Sardá quizá no era una buena Madre Coraje porque es una mujer que desprende ternura diga lo que diga, y esta otra que acabo de ver en el teatro Valle-Inclán, interpretada por Mercé Aranega, creo que le pega más a la sequedad brechtiana. Creo que es esa la madre en la que pensaba Brecht, cascuda y sargentosa, suficientemente distanciada de ese sentimentalismo natural que era tan despreciado en la época de Bertold Brecht.

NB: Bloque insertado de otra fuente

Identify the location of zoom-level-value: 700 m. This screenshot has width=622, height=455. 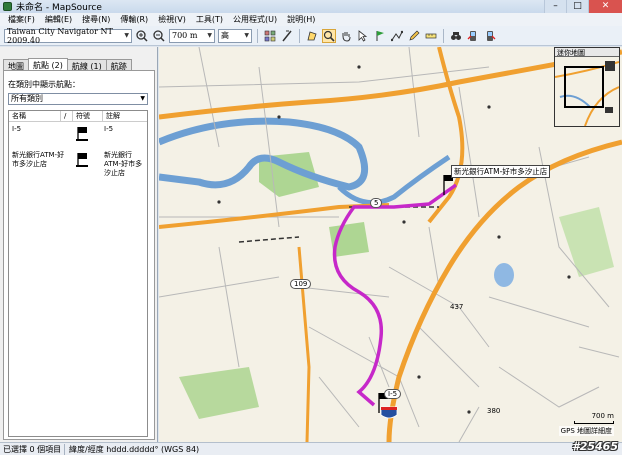
(185, 36).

Cuando vi a Sardá yo era también más sentimental, y sólo cuestionaba las actuaciones, no el texto, que en este caso, y aunque solo sea por las veces que se lo representa, ha adquirido la condición de clásico sagrado incuestionable. Alrededor de veinte años después, tengo que decir que lo que me parece malo es el texto porque ha suspendido el examen de la universalidad. Es un perfecto sermón, con todos los defectos de los sermoneadores, curiosamente bien representados en ese pésimo actor que hace de predicador en esta nueva versión, que habla mal, que no sabe andar ni poner las manos ni componer la figura ni nada de nada. Está bien la muda Malena Alterio y bien ese pequeño monólogo de Críspulo Cabezas, pero el resto se pasa el tiempo dándose empujones y en un tono tan permanentemente alto que no permite la menor flexión.
Pero lo que definitivamente no está bien es el texto. En mi vida he visto una pieza en la que se conjugue tantas veces el verbo ser. La guerra es esto, la paz es lo otro, la verdad es lo de más allá, etcétera, etcétera. Nada más empezar se nos juega a la tragedia clásica con la cruz que cae en suerte a los hijos de la madre, a los que ella intentará proteger sin conseguirlo, porque, como le dice el autor disfrazado de personaje irrelevante, “quieres vivir de la guerra sin que os pille ni a ti ni a los tuyos”, que es el resumen de todo lo que acontecerá después. Así que la pieza, dramáticamente hablando, consiste en esperar a que caigan los hijos, uno detrás de otro. Sus muertes no obedecen a ninguna solución dramatúrgica. Es una homilía permanente, y cada tres cuartos de hora se muere un hijo en una situación que no ha sido preparada, que no responde a ningún estadio de la tragedia, que ocurre y ya está, hasta que se reanude la sesión de rollo, de mensaje, de doctrina. Uno llega a un punto en que no le duelen prendas en decir que el sacrosanto distanciamiento no es un cajón de sastre donde caben ocurrencias inarticuladas sobre la base de una metáfora más o menos convincente, pero siempre irrebatible, demagógica. El siglo XX se nos está quedando como una cosa falsa y autocomplaciente. El teatro como mensaje, como sermón, tiene fecha de caducidad, y para mí Brecht ha caducado, su enseñanza ya ha sido digerida y, si me apuran, exonerada. Las guerras siguen siendo lo que son, pero eso ya lo dijo Heráclito. Quizá durante un tiempo fue posible descubrir lo no sabido. Pero si decimos que una obra tuvo su vigencia damos por sentado que no es universal.
Y ya es triste que el Centro Dramático Nacional insista una y otra vez en clásicos que a veces no lo son, o están dejando de serlo. En la misma sala, y con no demasiada distancia, he visto El rey Lear y Madre Coraje y sus hijos. Definitivamente, sus demiurgos no pertenecen al mismo Olimpo. Brecht se amojama en ideología. Shakespeare sigue siendo contemporáneo.
Yo vi "Madre Coraje" hace veinte años en un montaje en Zaragoza de Pilar Laveaga y ya me pareció que había "caducado" bastante y se me hizo larguísima. Esta obra, como otras muchas, se ha fosilizado y topicalizado en el modismo "madre coraje" para ser utilizado por los periodistas, pero nada más.